The show's producers eventually decided to resume work on the series, running commercials in Foxx's memory that included the line "Like any family, The Royal Family will go on." Jackée Harry was added to the cast as Victoria's younger sister Ruth, who moved in to help the family cope with Al's sudden death. She was introduced in the series' eighth episode, which was written to deal with Al Royal's death. After that episode, The Royal Family was placed on hiatus so the writers could rework the series.

When the show returned in April 1992, Harry's role had been reworked; instead of Victoria's sister, she was now the Royals' eldest daughter, CoCo. The ratings of the revived Royal Family did not match those of episodes featuring Foxx, and CBS cancelled the series a week before the broadcast of its first season was scheduled to end, leaving two episodes unaired. In 2019, the Decades (now Catchy Comedy) network broadcast all fifteen episodes of the series, including the last two unaired episodes.

==Cast==
- Redd Foxx as Alexander Alphonso Royal
- Della Reese as Victoria Royal
- Mariann Aalda as Elizabeth Royal Winston
- Sylver Gregory	as Kim Winston
- Larenz Tate as Curtis Winston
- Naya Rivera as Hillary Winston
- Jackée Harry as Ruth "CoCo" Royal
- Barry Shabaka Henley as Willis Tillis

==Episodes==

| No. | Title | Directed by | Written by | Original release date | Viewers (millions) |
| 1 | "Pilot" | Shelley Jensen | Greg Antonacci, Eddie Murphy | September 18, 1991 | 19.7 |
Atlanta mail carrier Al Royal and his wife Victoria are anticipating peaceful retirement years until their daughter moves in with her children.

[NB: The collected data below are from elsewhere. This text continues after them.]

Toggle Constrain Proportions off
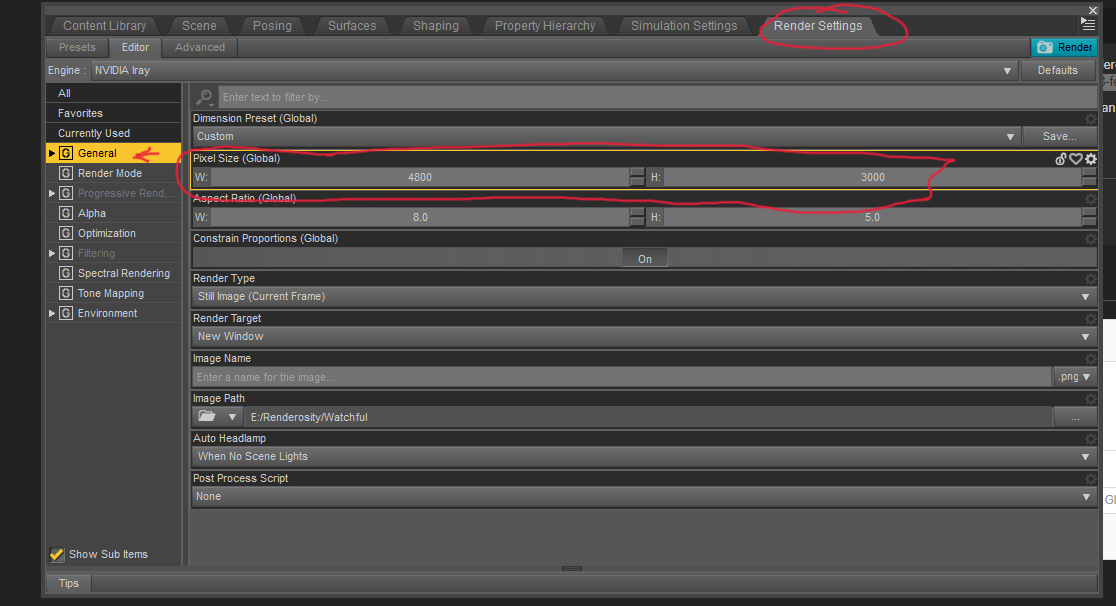 click(x=644, y=257)
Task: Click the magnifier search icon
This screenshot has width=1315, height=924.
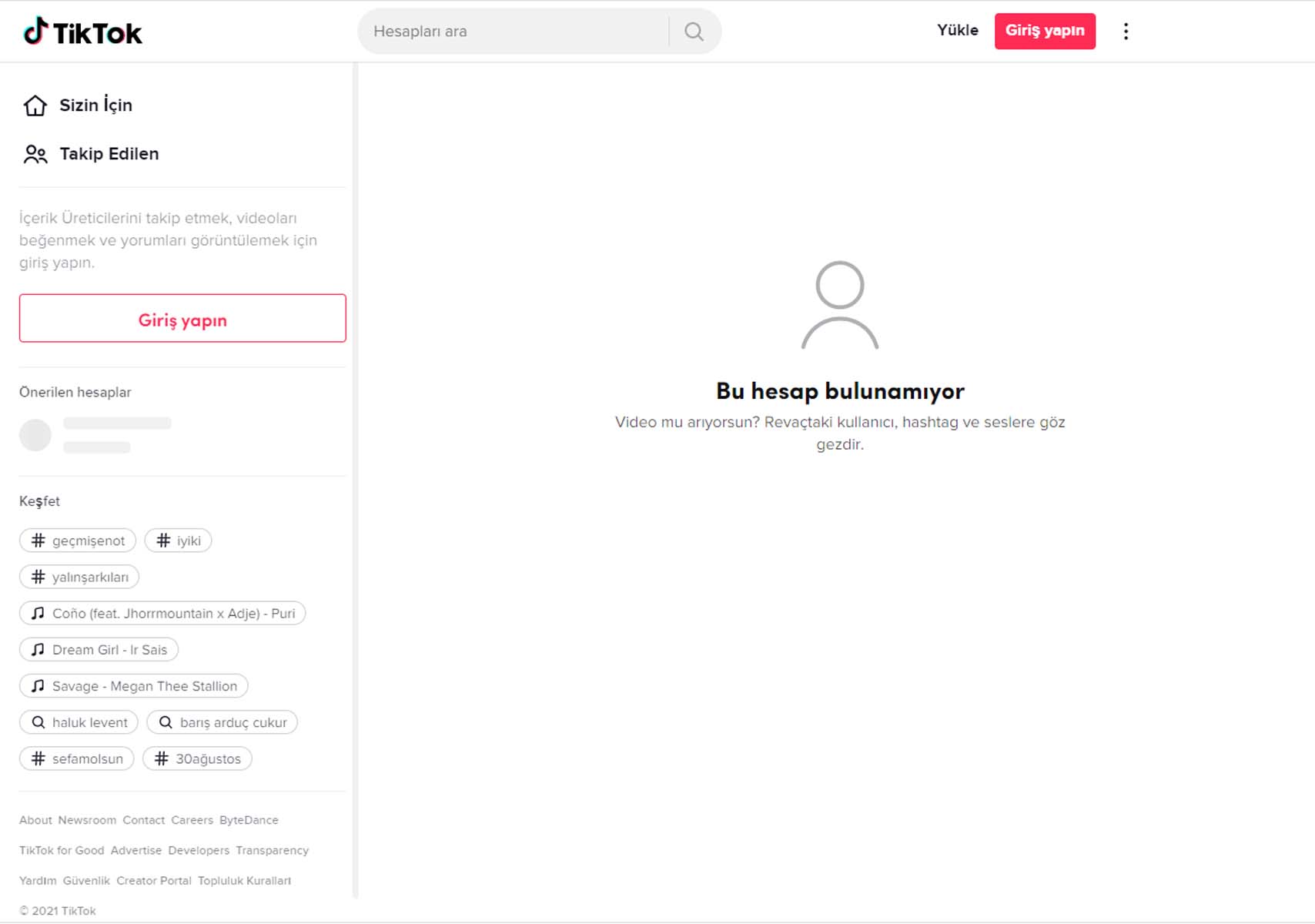Action: [694, 32]
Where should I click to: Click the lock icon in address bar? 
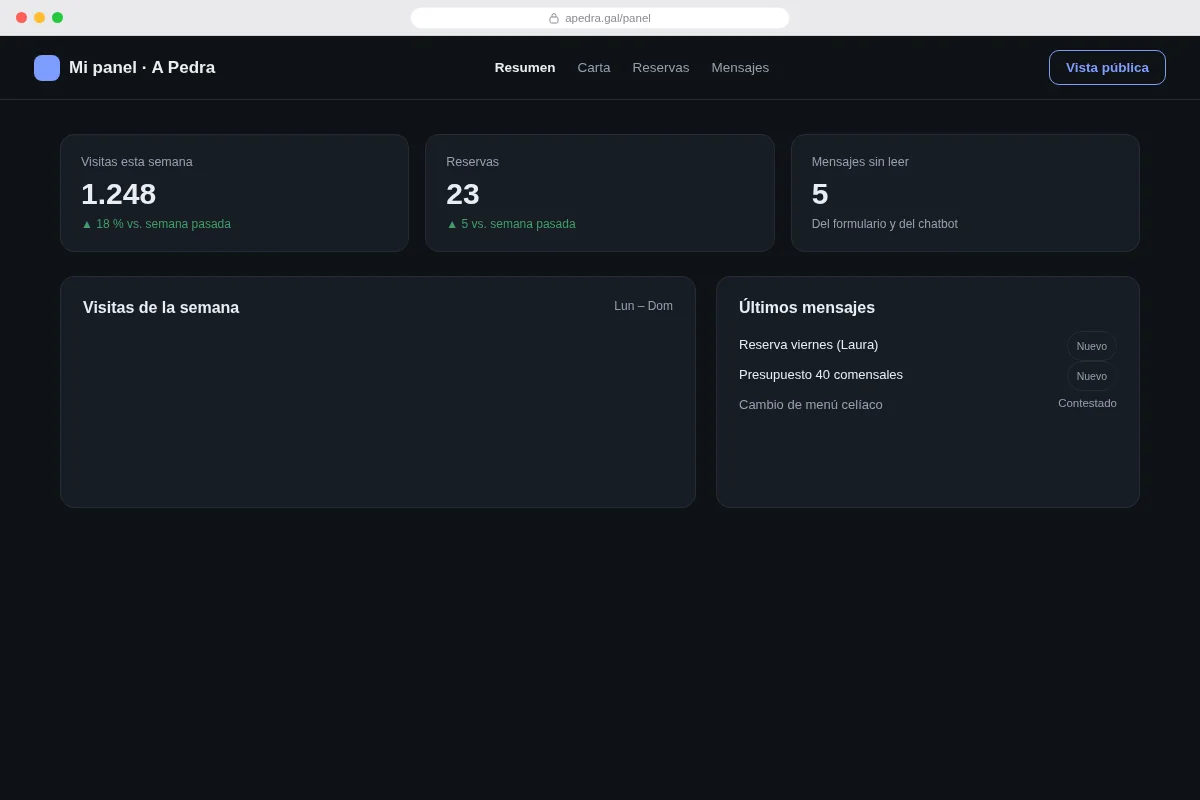[x=554, y=18]
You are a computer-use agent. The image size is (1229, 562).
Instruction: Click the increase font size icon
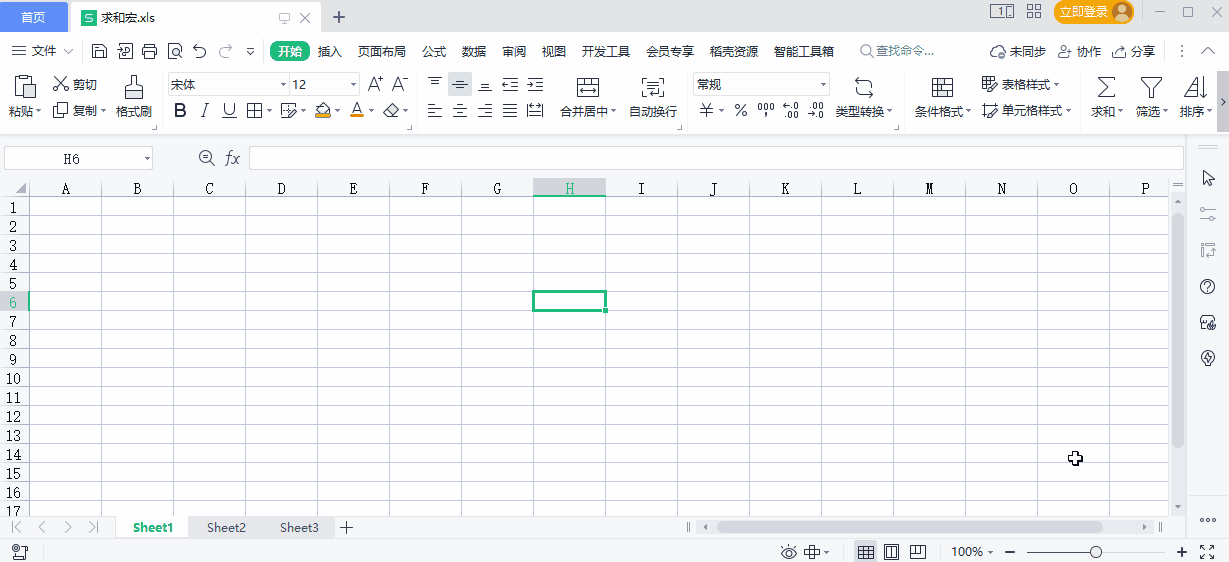pos(375,85)
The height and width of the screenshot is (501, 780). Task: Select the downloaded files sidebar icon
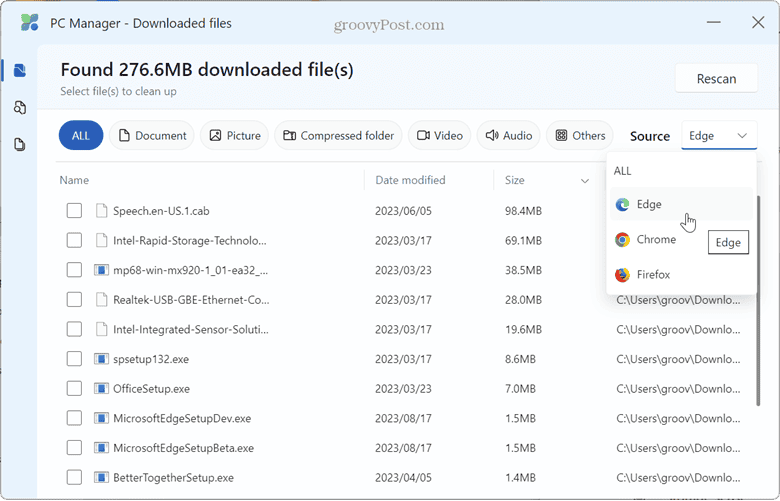tap(20, 70)
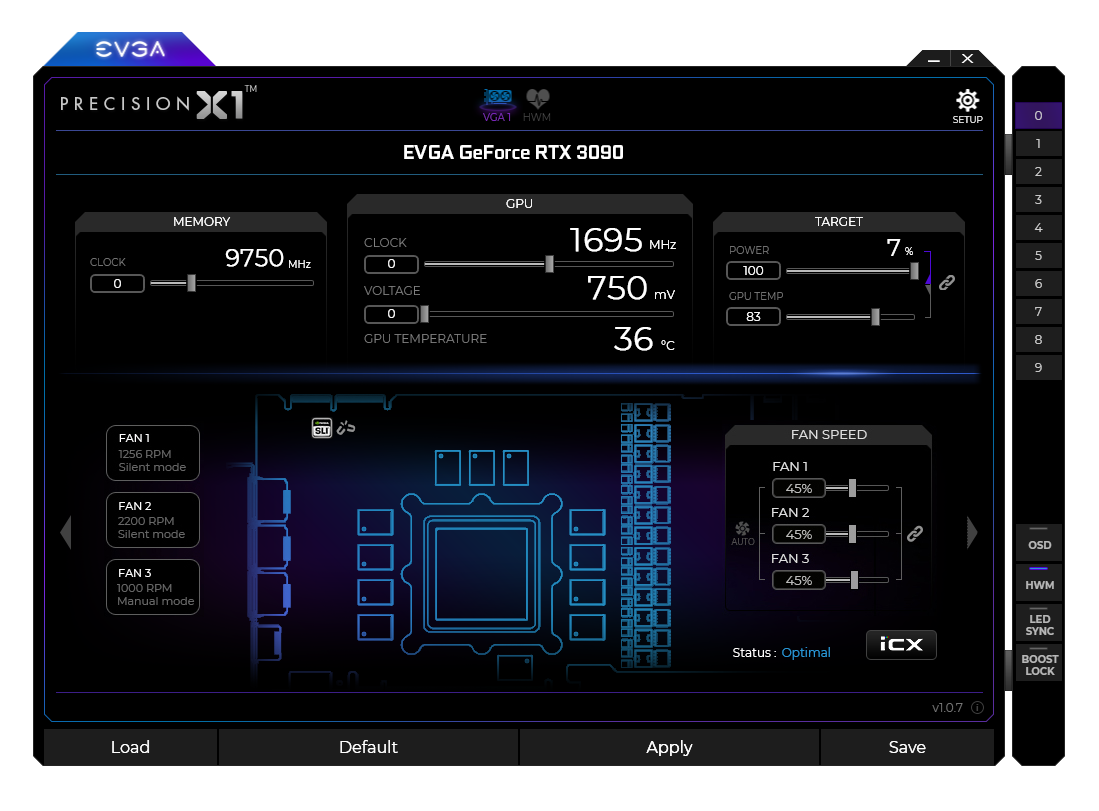1099x811 pixels.
Task: Click the iCX badge
Action: [x=900, y=645]
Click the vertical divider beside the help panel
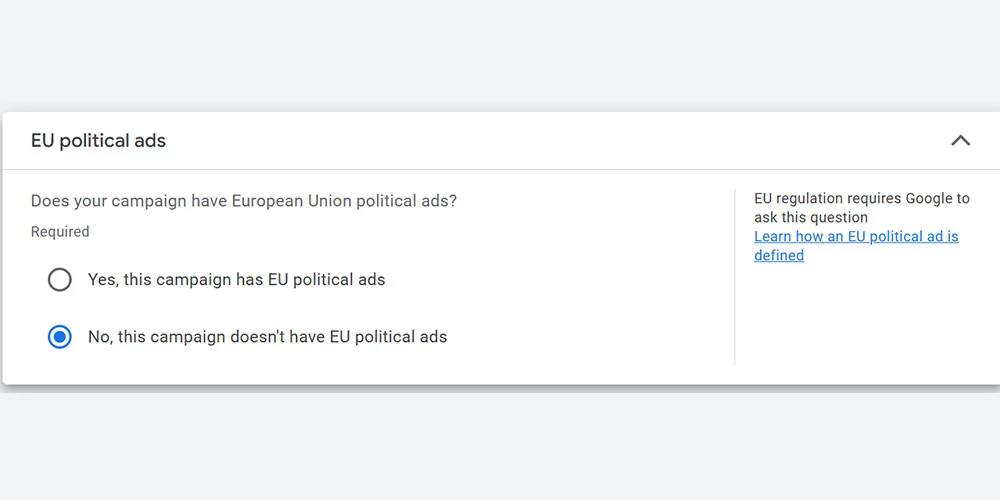 (x=735, y=278)
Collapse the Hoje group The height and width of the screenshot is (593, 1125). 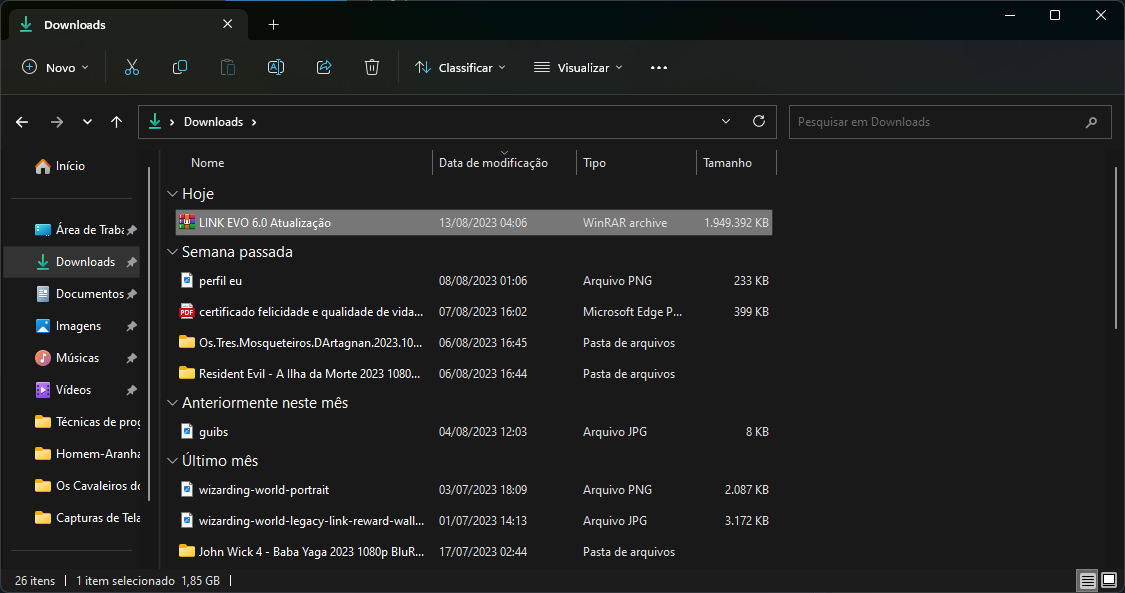[172, 194]
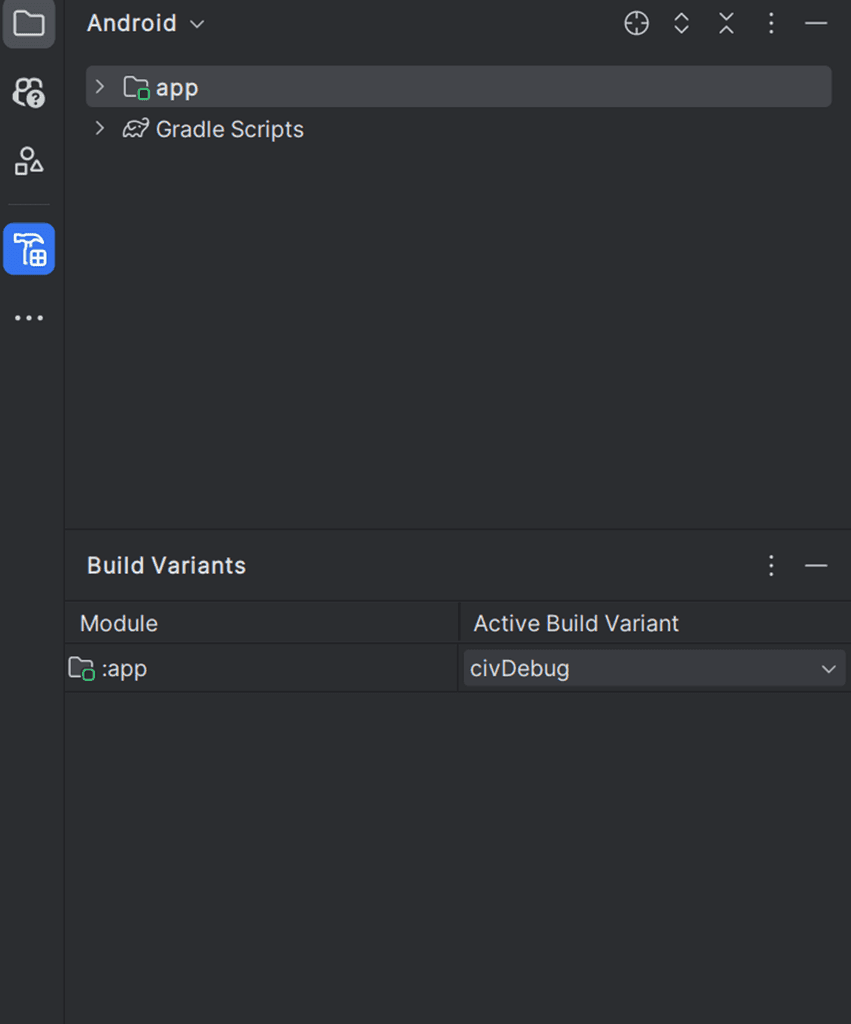Click the Active Build Variant column header
Image resolution: width=851 pixels, height=1024 pixels.
576,622
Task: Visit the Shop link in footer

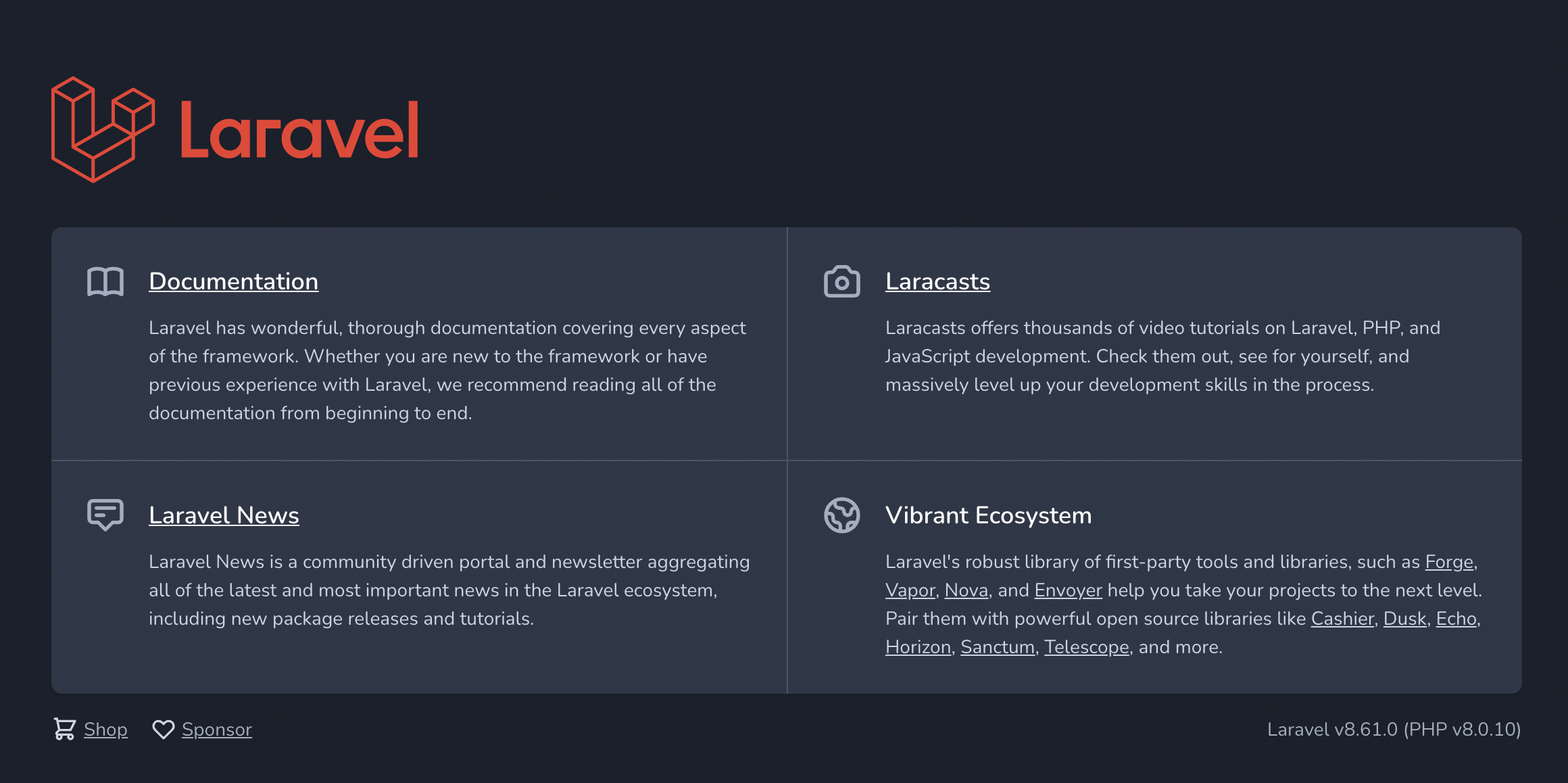Action: (105, 730)
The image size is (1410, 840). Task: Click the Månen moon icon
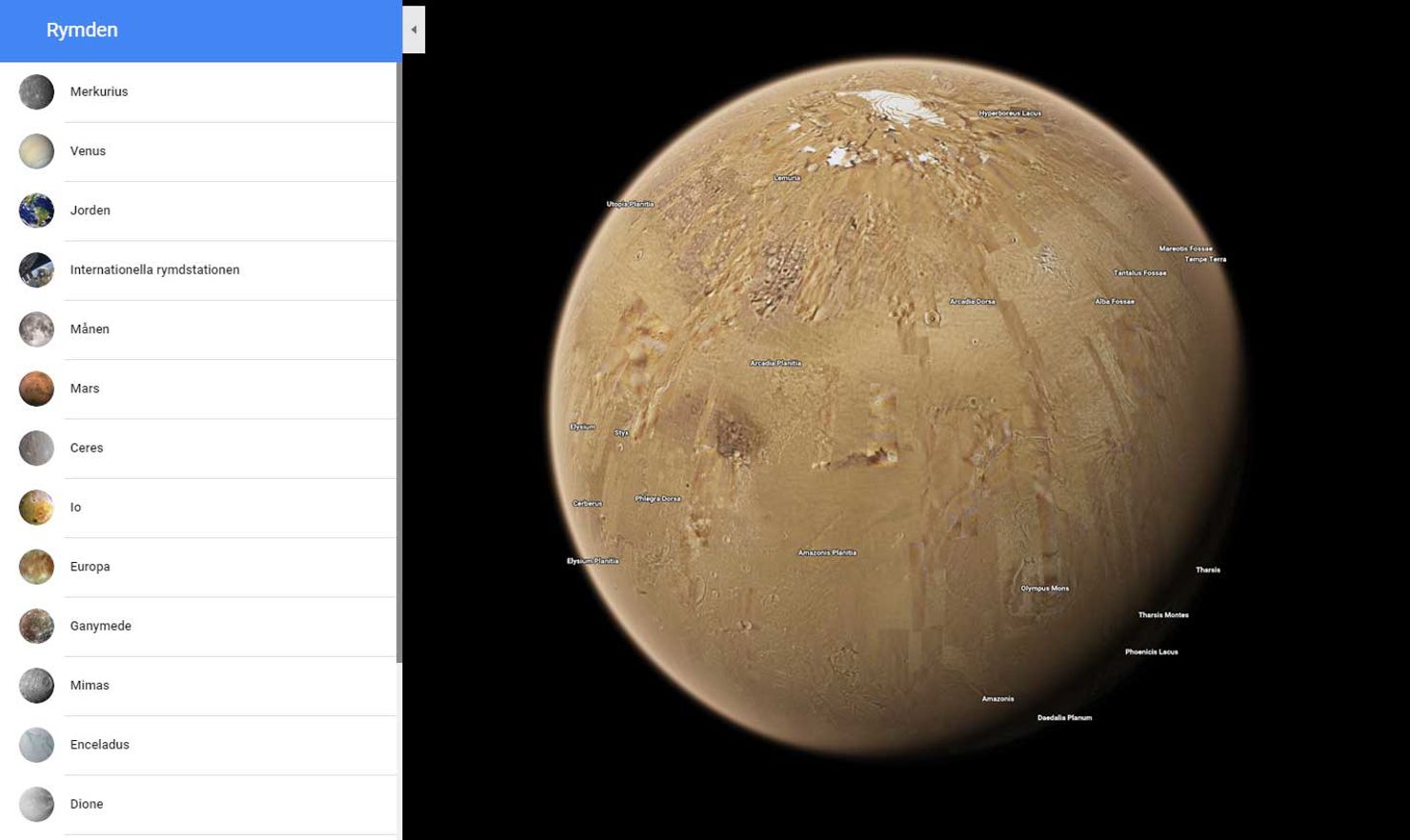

In the opener, 15-year-old Curtis borrows Al's truck.
| 2 | "Homework Bound" | Shelley Jensen | Mark E. Corry, Mark McClafferty, Clint Smith | September 25, 1991 | 18.5 |
Under Al's history tutelage at the bowling alley, Curtis scores an A on a test, but not without having something up his sleeve.
| 3 | "Me and My Stuff" | Greg Antonacci | Mike Milligan, Jay Moriarty | October 2, 1991 | 14.7 |
Curtis opts to secede from the manor when Al denies his request for his own room.
| 4 | "Talkin' Baseball" | Shelley Jensen | Greg Antonacci | October 9, 1991 | 12.9 |
Kim's success playing baseball against Curtis and a friend inspires her to try out for the varsity team, starting a squabble with Al about a woman's place in a man's game.
| 5 | "A Mid-Summer Night's Barbecue" | Jack Shea | Lisa A. Bannick | October 30, 1991 | 14.4 |
The first show that aired after Redd Foxx's death. It started with a tribute to Foxx by Della Reese.
| 6 | "What's Love Got to Do with It?" | Neema Barnette | Leslie Ray, David Steven Simon | November 13, 1991 | 11.2 |
The budding relationship between Elizabeth and a doctor thrills Al, but Victoria has doubts.
| 7 | "Educating Al" | Shelley Jensen | David Garber | November 20, 1991 | 11.8 |
The final episode that Redd Foxx taped before his death. Elizabeth tries to find a preschool for Hillary.
| 8 | "New Beginnings" | Jack Shea | Rob Dames, Leonard Ripps | November 27, 1991 | 13.1 |
(including Sanford & Son alumni, Don Bexley & Slappy White).
| 9 | "The Sneakin' Deacon" | Jack Shea | Rob Dames, Leonard Ripps | April 8, 1992 | 11.7 |
Victoria sees a match with Elizabeth and the new church deacon, but the deacon makes a play for Ruth, who doesn't like his game plan.
| 10 | "Status, Bro" | Gerren Keith | Fred Johnson | April 15, 1992 | 10.4 |
Ruth regrets being cool to Willis, while Curtis receives a discount version of an expensive jacket.
| 11 | "Hello, I Must Be Going" | Jack Shea | David Garber, Michael Poryes | April 22, 1992 | 10.4 |
Ruth takes off after Victoria takes her to task for being a poor influence on Kim and Curtis.
| 12 | "The Fame Game" | Shelley Jensen | David Garber, | May 6, 1992 | 10.4 |
Curtis gets a swelled head after being chosen to appear with Doctor Dré and Ed Lover of Yo! MTV Raps.
| 13 | "Mo' Money" | Shelley Jensen | Mark E. Corry, Mark McClafferty, Clint Smith | May 13, 1992 | 9.2 |
Curtis finds his part-time job taxing in more ways than one.
| 14 | "CoCo in Charge" | Jack Shea | Brian Scully, Mike Scully | Unaired | N/A |
Against their better judgment, Victoria and Elizabeth allow Ruth to watch the kids for the weekend.
| 15 | "The Big Stink" | Rob Dames | Mike Milligan, Jay Moriarty | Unaired | N/A |
Trouble arises when Ruth hires Victoria for the Perfume counter.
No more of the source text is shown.